Belanghebbende is voorts van mening dat sprake is van een verboden ongelijke fiscale behandeling tussen winsten en verliezen uit middellijk gehouden lucratieve belangen. Daarbij heeft de wetgever volgens belanghebbende artikel 1 van het EP geschonden, omdat winsten door de toepassing van artikel 3.95b, tweede lid, van de Wet als inkomsten uit werk en woning direct belast worden tegen het progressieve tarief, terwijl verliezen hooguit in de toekomst als verlies uit aanmerkelijk belang tegen een proportioneel tarief aftrekbaar zijn. Nu belanghebbende geen negatief resultaat uit overige werkzaamheden heeft geleden (zie 4.3) kan de behandeling van zijn stellingen die ervan uitgaan dat hij wel een dergelijk verlies heeft geleden, niet tot een ander oordeel leiden. Het Hof zal deze dan ook niet behandelen.
4.10.
Er kan daarom geen negatief bedrag als resultaat uit overige werkzaamheden op het inkomen uit werk en woning in mindering worden gebracht.
4.11.
Belanghebbende heeft voor dat geval gesteld, dat het verlies uit het middellijk gehouden lucratief belang aangemerkt moet worden als een verlies uit aanmerkelijk belang.
4.12.
Om een negatief vervreemdingsvoordeel in aanmerking te kunnen nemen, dienen de aanmerkelijkbelangaandelen in [A] bv vervreemd te worden. Daarvan is geen sprake, zodat van een negatief vervreemdingsvoordeel evenmin sprake kan zijn. De omstandigheid dat belanghebbende een middellijk belang in [C] bv heeft gehouden en dit belang met de inkoop in 2011 is geëindigd, maakt dit niet anders. De Inspecteur heeft terecht geen verlies uit aanmerkelijk belang in aanmerking genomen.
4.13.
Het hoger beroep wordt geacht mede betrekking te hebben op het verzamelinkomen en de heffingsrente. Belanghebbende heeft hiertegen geen zelfstandige grieven aangevoerd. Het hoger beroep is ook in zoverre ongegrond.

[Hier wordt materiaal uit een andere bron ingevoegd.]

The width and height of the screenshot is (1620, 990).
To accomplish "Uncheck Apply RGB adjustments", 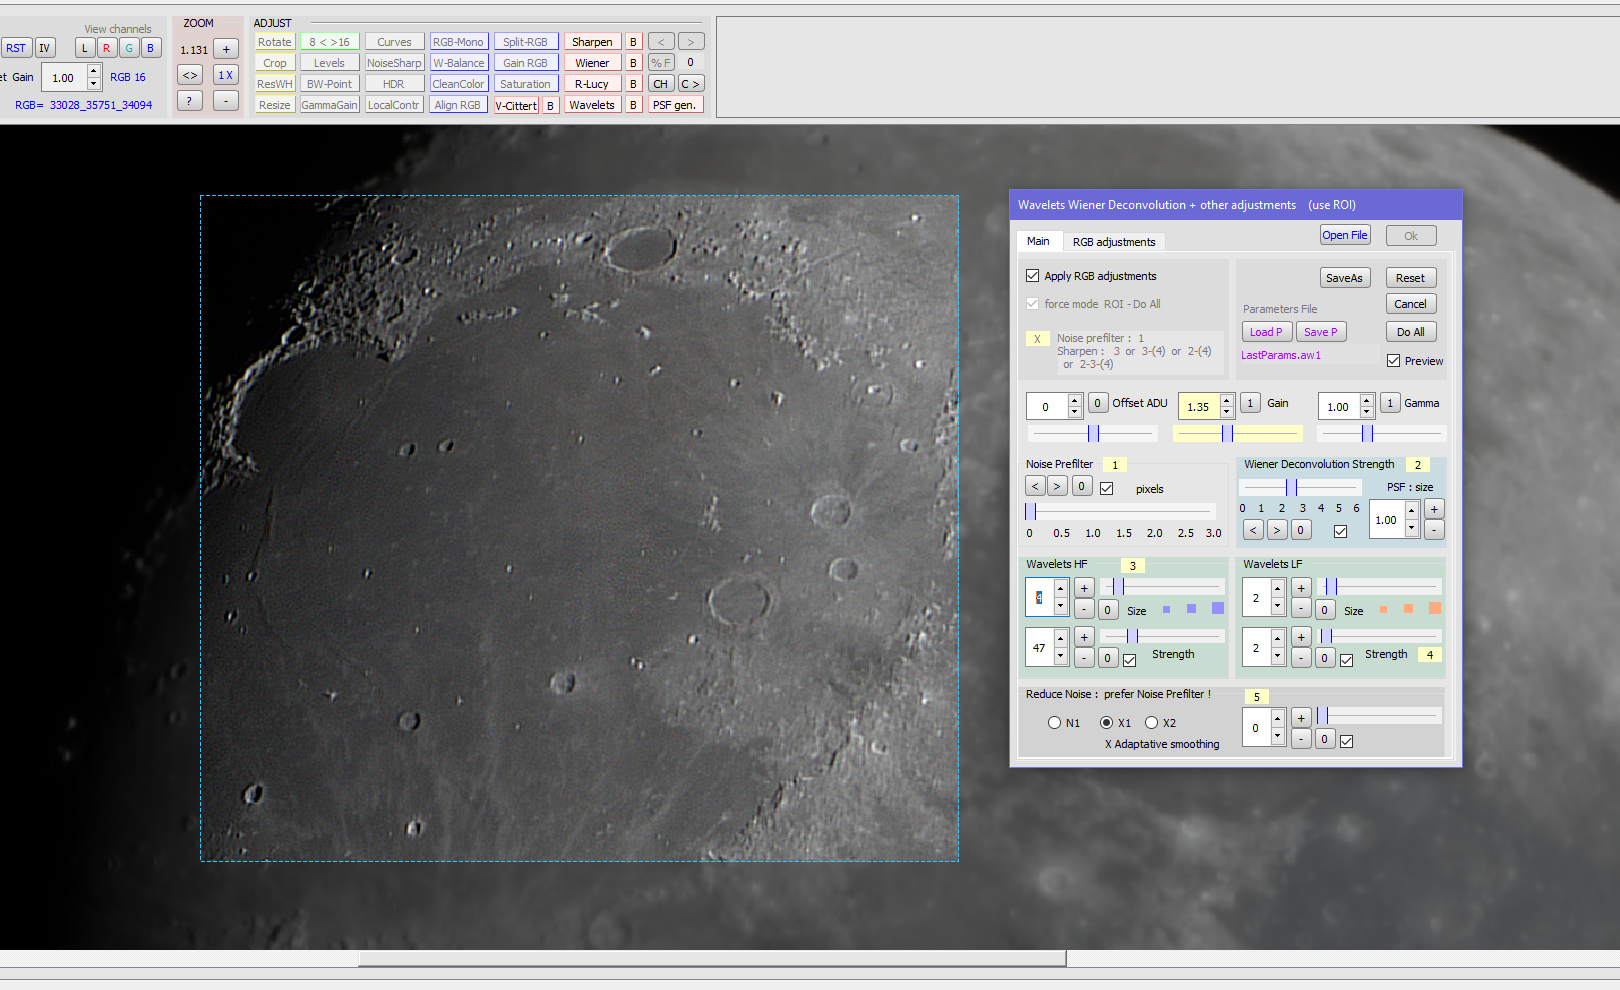I will click(1032, 275).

Slotsom Op grond van het vorenstaande is het hoger beroep ongegrond.
5. Griffierecht en proceskosten
Het Hof ziet geen aanleiding voor vergoeding van het griffierecht of een veroordeling in de proceskosten.
6. Beslissing
Het Hof bevestigt de uitspraak van de Rechtbank.
Deze uitspraak is gedaan door mr. R.F.C. Spek, voorzitter, mr. A. van Dongen en mr. A.I. van Amsterdam, in tegenwoordigheid van mr. E.D. Postema als griffier.
De beslissing is op 7 november 2017 in het openbaar uitgesproken.
De griffier, De voorzitter,
(E.D. Postema) (R.F.C. Spek)
Afschriften zijn aangetekend per post verzonden op: 8 november 2017
Tegen deze uitspraak kunnen beide partijen binnen zes weken na de verzenddatum beroep in cassatie instellen bij
de Hoge Raad der Nederlanden (belastingkamer),
Postbus 20303,
2500 EH DEN HAAG.
Daarbij moet het volgende in acht worden genomen:
1. bij het beroepschrift wordt een afschrift van deze uitspraak overgelegd;
2 - het beroepschrift moet ondertekend zijn en ten minste het volgende vermelden:
a. de naam en het adres van de indiener;
b. de dagtekening;
c. een omschrijving van de uitspraak waartegen het beroep in cassatie is gericht;
d. de gronden van het beroep in cassatie.
Voor het instellen van beroep in cassatie is griffierecht verschuldigd. Na het instellen van beroep in cassatie ontvangt de indiener een nota griffierecht van de griffier van de Hoge Raad. In het cassatieberoepschrift kan de Hoge Raad verzocht worden om de wederpartij te veroordelen in de proceskosten.